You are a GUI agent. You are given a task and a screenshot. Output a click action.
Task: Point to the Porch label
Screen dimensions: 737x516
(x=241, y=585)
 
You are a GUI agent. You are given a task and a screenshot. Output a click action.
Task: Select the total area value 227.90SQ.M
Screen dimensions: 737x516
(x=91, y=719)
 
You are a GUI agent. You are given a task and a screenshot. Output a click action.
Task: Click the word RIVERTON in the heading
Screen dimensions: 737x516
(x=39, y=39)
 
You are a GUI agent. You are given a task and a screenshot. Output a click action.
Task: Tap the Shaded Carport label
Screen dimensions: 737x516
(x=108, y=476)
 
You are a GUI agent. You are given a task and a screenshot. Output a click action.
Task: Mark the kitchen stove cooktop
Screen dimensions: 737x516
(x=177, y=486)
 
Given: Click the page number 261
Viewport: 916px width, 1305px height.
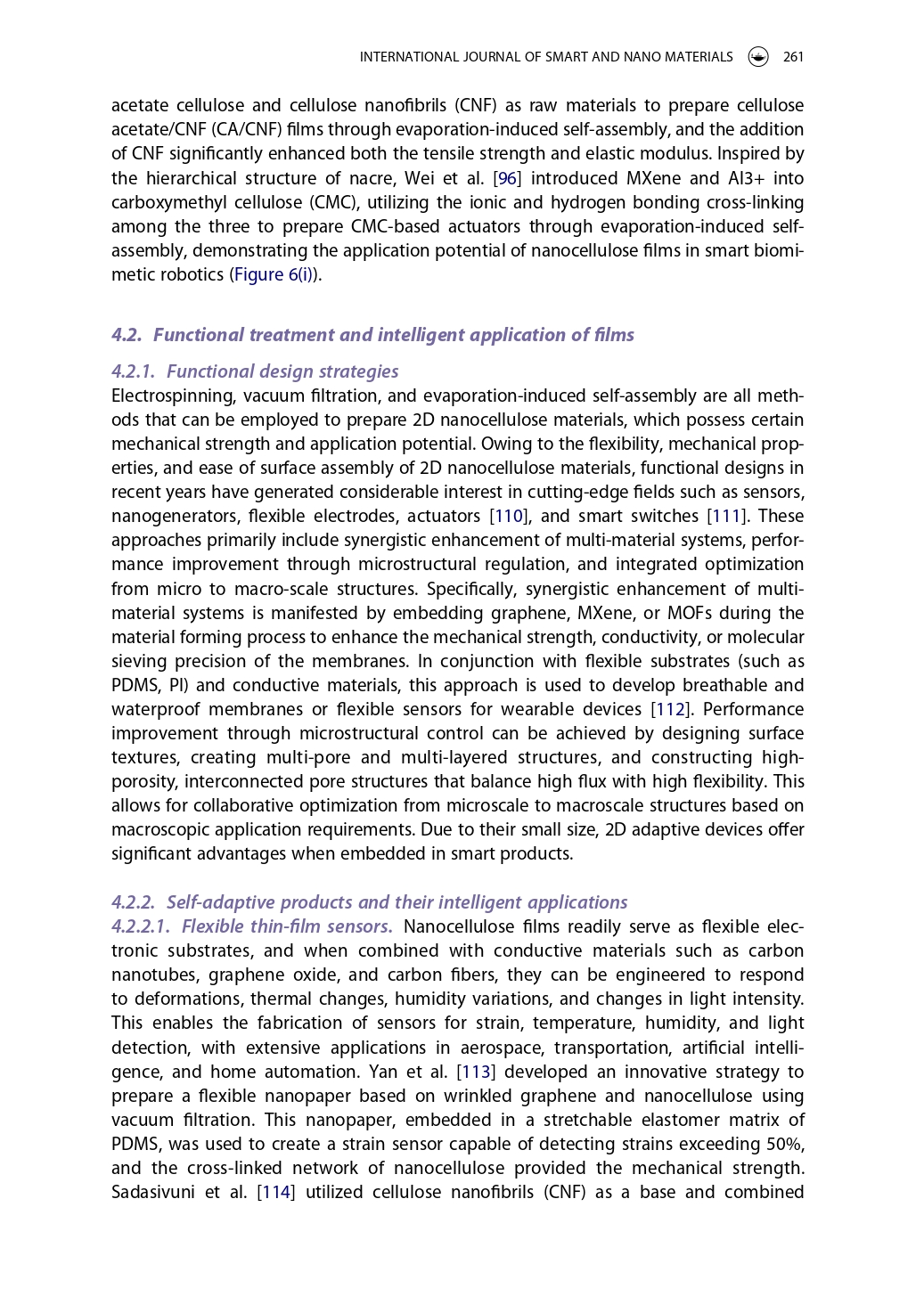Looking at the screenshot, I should click(x=793, y=57).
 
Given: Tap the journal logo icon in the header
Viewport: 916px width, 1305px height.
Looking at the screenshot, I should click(x=758, y=57).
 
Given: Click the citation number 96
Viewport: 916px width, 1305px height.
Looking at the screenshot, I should click(x=507, y=178).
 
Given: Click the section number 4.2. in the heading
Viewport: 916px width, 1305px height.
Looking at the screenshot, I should click(x=127, y=335).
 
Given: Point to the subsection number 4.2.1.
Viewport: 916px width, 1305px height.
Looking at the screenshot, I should click(x=134, y=371).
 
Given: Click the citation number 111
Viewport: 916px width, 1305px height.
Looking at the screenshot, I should click(x=726, y=516).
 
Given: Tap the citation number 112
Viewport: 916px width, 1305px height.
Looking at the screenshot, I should click(x=670, y=709).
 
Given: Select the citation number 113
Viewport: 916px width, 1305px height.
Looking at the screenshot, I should click(x=475, y=1072).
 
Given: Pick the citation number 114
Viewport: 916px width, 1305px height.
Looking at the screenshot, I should click(x=275, y=1192).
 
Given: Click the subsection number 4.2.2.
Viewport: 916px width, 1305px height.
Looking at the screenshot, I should click(x=134, y=902).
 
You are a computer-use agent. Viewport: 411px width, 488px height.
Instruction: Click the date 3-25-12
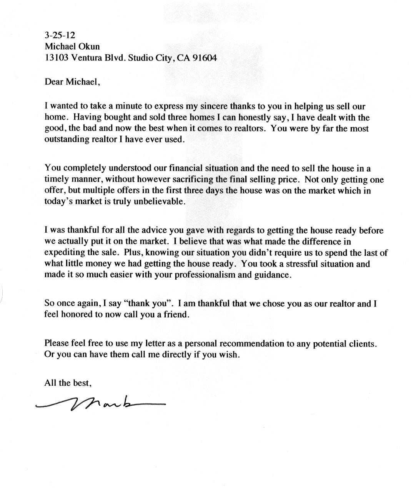(x=60, y=35)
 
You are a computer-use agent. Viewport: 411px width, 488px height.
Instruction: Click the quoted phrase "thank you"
(x=148, y=303)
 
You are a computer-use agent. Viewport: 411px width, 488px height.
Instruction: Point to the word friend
(x=176, y=315)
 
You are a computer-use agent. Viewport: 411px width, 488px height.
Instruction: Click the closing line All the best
(x=68, y=383)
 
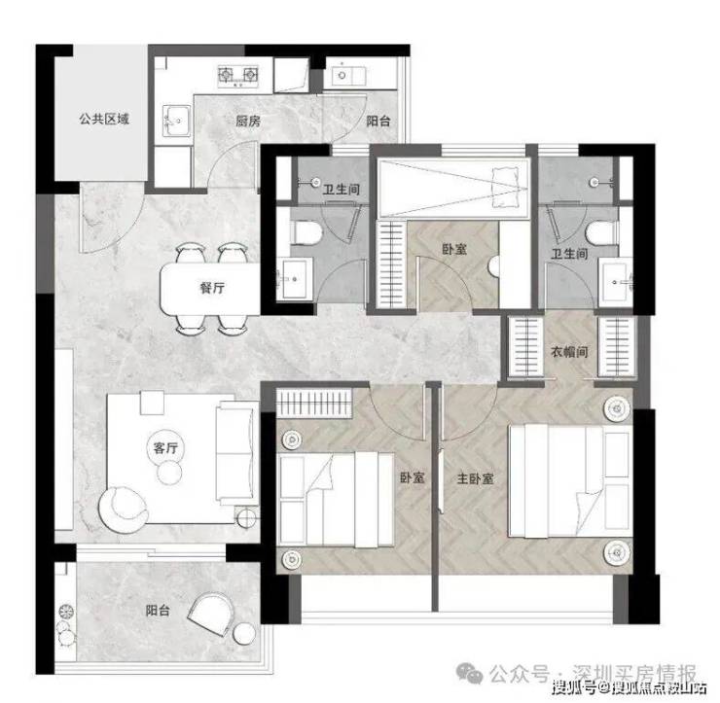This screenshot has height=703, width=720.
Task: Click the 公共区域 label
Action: click(104, 120)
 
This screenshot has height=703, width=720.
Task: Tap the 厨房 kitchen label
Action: click(248, 122)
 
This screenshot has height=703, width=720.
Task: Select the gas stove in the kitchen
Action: click(237, 75)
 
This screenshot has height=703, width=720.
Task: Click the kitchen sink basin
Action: click(176, 121)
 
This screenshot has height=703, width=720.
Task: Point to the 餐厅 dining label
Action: click(212, 288)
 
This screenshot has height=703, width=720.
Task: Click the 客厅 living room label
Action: click(165, 447)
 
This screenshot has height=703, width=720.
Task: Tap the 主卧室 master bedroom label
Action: click(475, 478)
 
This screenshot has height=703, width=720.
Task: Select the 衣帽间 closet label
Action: click(569, 352)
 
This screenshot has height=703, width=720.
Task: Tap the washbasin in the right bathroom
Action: click(616, 279)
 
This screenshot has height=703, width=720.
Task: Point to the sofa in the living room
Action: click(234, 453)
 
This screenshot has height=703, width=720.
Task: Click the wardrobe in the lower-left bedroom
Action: click(314, 404)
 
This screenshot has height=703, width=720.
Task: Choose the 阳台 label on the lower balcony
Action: click(158, 611)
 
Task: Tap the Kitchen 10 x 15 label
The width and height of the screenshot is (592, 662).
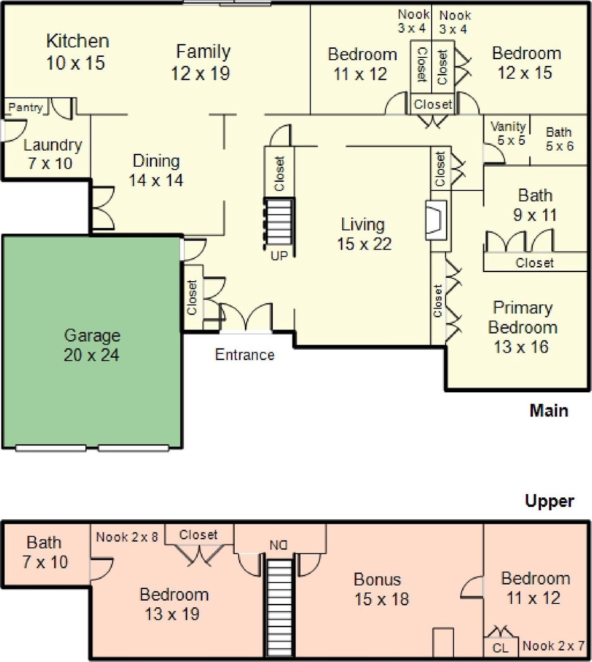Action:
━━━━━━━━
◆ **Challenge**
Rewrite every line of the rows above as a JSON list of strings, one string per line, skipping blank lines and leaving out the pictures.

◆ **Complete response**
[
  "You are a GUI agent. You are given a task and a screenshot. Output a click action.",
  "Task: Point to the Porch label",
  "Screen dimensions: 737x516",
  "(x=241, y=585)",
  "You are a GUI agent. You are given a task and a screenshot. Output a click action.",
  "Task: Select the total area value 227.90SQ.M",
  "Screen dimensions: 737x516",
  "(x=91, y=719)",
  "You are a GUI agent. You are given a task and a screenshot. Output a click action.",
  "Task: Click the word RIVERTON in the heading",
  "Screen dimensions: 737x516",
  "(x=39, y=39)",
  "You are a GUI agent. You are given a task and a screenshot. Output a click action.",
  "Task: Tap the Shaded Carport label",
  "Screen dimensions: 737x516",
  "(x=108, y=476)",
  "You are a GUI agent. You are given a task and a screenshot. Output a click action.",
  "Task: Mark the kitchen stove cooktop",
  "Screen dimensions: 737x516",
  "(x=177, y=486)",
  "Given: Click the page number 261",
  "Viewport: 916px width, 1305px height.",
  "Looking at the screenshot, I should click(x=793, y=57).",
  "Given: Tap the journal logo icon in the header",
  "Viewport: 916px width, 1305px height.",
  "Looking at the screenshot, I should click(x=758, y=57).",
  "Given: Click the citation number 96",
  "Viewport: 916px width, 1305px height.",
  "Looking at the screenshot, I should click(x=507, y=178).",
  "Given: Click the section number 4.2. in the heading",
  "Viewport: 916px width, 1305px height.",
  "Looking at the screenshot, I should click(x=127, y=335).",
  "Given: Point to the subsection number 4.2.1.",
  "Viewport: 916px width, 1305px height.",
  "Looking at the screenshot, I should click(x=134, y=371).",
  "Given: Click the citation number 111",
  "Viewport: 916px width, 1305px height.",
  "Looking at the screenshot, I should click(x=726, y=516).",
  "Given: Tap the citation number 112",
  "Viewport: 916px width, 1305px height.",
  "Looking at the screenshot, I should click(x=670, y=709).",
  "Given: Select the citation number 113",
  "Viewport: 916px width, 1305px height.",
  "Looking at the screenshot, I should click(x=475, y=1072).",
  "Given: Pick the citation number 114",
  "Viewport: 916px width, 1305px height.",
  "Looking at the screenshot, I should click(x=275, y=1192).",
  "Given: Click the subsection number 4.2.2.",
  "Viewport: 916px width, 1305px height.",
  "Looking at the screenshot, I should click(x=134, y=902).",
  "You are a computer-use agent. Viewport: 411px width, 488px height.",
  "Instruction: Click the date 3-25-12",
  "(x=60, y=35)",
  "You are a computer-use agent. Viewport: 411px width, 488px height.",
  "Instruction: Click the quoted phrase \"thank you\"",
  "(x=148, y=303)",
  "You are a computer-use agent. Viewport: 411px width, 488px height.",
  "Instruction: Point to the word friend",
  "(x=176, y=315)",
  "You are a computer-use agent. Viewport: 411px width, 488px height.",
  "Instruction: Click the closing line All the best",
  "(x=68, y=383)",
  "This screenshot has height=703, width=720.",
  "Task: Click the 公共区域 label",
  "Action: click(104, 120)",
  "This screenshot has height=703, width=720.",
  "Task: Tap the 厨房 kitchen label",
  "Action: click(248, 122)",
  "This screenshot has height=703, width=720.",
  "Task: Select the gas stove in the kitchen",
  "Action: click(237, 75)",
  "This screenshot has height=703, width=720.",
  "Task: Click the kitchen sink basin",
  "Action: click(176, 121)",
  "This screenshot has height=703, width=720.",
  "Task: Point to the 餐厅 dining label",
  "Action: click(212, 288)",
  "This screenshot has height=703, width=720.",
  "Task: Click the 客厅 living room label",
  "Action: click(165, 447)",
  "This screenshot has height=703, width=720.",
  "Task: Tap the 主卧室 master bedroom label",
  "Action: click(475, 478)",
  "This screenshot has height=703, width=720.",
  "Task: Select the 衣帽间 closet label",
  "Action: click(569, 352)",
  "This screenshot has height=703, width=720.",
  "Task: Tap the washbasin in the right bathroom",
  "Action: click(616, 279)",
  "This screenshot has height=703, width=720.",
  "Task: Point to the sofa in the living room",
  "Action: click(234, 453)",
  "This screenshot has height=703, width=720.",
  "Task: Click the wardrobe in the lower-left bedroom",
  "Action: click(314, 404)",
  "This screenshot has height=703, width=720.",
  "Task: Choose the 阳台 label on the lower balcony",
  "Action: click(158, 611)",
  "Task: Tap the Kitchen 10 x 15 label",
  "The width and height of the screenshot is (592, 662).",
  "Action:"
]